Gamble: That’s a pretty full plate with those five I’s. Okay, so you talked about the disaster recovery site and said that you hoped to have that ready for November or December?
Lara: December of this year or January of next year.
Gamble: Where is that right now in its progress?
Lara: We’re right on target. The actual building is up. The fiber is being laid. We have all the pieces and parts of the servers and the racks — they’re being configured and built as we speak, so we’re right on target.
Gamble: Okay. And you mentioned security — like you said, this is something everybody’s concerned with and is a priority for all CIOs. And when you have clinicians using mobile devices, that’s a little bit more of a security concern. What’s your strategy there?
Lara: It’s all about education. The first thing that we did is we wanted to foster and create a better awareness of the importance of protecting health information. To that end, we started doing presentations. We created a new position called information security analyst, and so my HIM director, who’s also our chief privacy officer, and our information security analyst, take turns providing an overview of information security at each of our new employee orientations. That’s one thing we did.
We also started doing frequently asked questions on a monthly or every other month basis about simple things like making sure you log off your computer when you’re finished. Make sure you lock your computer when you walk away. Make sure that when you’re printing something that you know what printer it’s going to. We have some FAQs that go out on every other month basis to educate the staff.

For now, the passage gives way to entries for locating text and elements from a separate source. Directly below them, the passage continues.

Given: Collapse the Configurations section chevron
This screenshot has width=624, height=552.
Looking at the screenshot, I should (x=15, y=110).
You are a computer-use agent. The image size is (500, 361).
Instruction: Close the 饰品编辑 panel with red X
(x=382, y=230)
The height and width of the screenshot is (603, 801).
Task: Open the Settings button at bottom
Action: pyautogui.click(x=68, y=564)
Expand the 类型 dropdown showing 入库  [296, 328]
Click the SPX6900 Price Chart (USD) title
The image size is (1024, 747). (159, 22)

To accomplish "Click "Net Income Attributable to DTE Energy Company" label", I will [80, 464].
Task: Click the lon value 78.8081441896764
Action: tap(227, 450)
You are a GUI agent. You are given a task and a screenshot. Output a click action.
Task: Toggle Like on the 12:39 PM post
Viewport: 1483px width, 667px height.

From a technology perspective, we have Air Watch, which is a mobile device management system. We’re in the process of implementing and testing that. In terms of identifying those mobile devices that either are hospital-owned mobile devices or devices that folks bring in from the street, we want to make sure that we’re protecting them and making sure folks aren’t taking pictures that they shouldn’t be taking. We’re in the process of rolling out the AirWatch product across the system.
The other things we’re looking at is of course we do encryption of all of our laptops; all of our devices. We make sure folks know the importance of encrypting emails, especially when they contain protected health information. We make sure that all the requisite firewalls are in place to make sure we’re doing everything that we can to protect data. And not only are we putting those pieces and parts together, we’re also monitoring and identifying opportunities for improvement.